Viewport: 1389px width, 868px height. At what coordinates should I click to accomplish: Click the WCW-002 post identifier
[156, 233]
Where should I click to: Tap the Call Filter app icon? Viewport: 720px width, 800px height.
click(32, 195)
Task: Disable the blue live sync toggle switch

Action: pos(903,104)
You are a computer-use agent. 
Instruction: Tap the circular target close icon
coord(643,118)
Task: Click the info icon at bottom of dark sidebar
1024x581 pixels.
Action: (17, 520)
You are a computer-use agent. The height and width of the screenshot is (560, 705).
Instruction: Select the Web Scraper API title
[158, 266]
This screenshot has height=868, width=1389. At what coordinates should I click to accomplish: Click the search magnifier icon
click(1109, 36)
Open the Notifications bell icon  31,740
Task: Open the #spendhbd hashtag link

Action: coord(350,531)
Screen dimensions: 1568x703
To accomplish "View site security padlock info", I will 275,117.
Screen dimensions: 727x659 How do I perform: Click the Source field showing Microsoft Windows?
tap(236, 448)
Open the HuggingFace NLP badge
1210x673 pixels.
◆ ◆ ◆
§ **Exercise objective**
Answer with the exact lines running from the one that contains "Task: Click the" through the last line of the data. Include no other line.

§ **Problem solution**
Task: Click the info icon at bottom of dark sidebar
1024x581 pixels.
Action: (17, 520)
You are a computer-use agent. The height and width of the screenshot is (560, 705).
Instruction: Select the Web Scraper API title
[158, 266]
This screenshot has height=868, width=1389. At what coordinates should I click to accomplish: Click the search magnifier icon
click(1109, 36)
Open the Notifications bell icon  31,740
Task: Open the #spendhbd hashtag link

Action: coord(350,531)
Screen dimensions: 1568x703
To accomplish "View site security padlock info", I will 275,117.
Screen dimensions: 727x659 How do I perform: Click the Source field showing Microsoft Windows?
tap(236, 448)
Open the HuggingFace NLP badge
1210x673 pixels.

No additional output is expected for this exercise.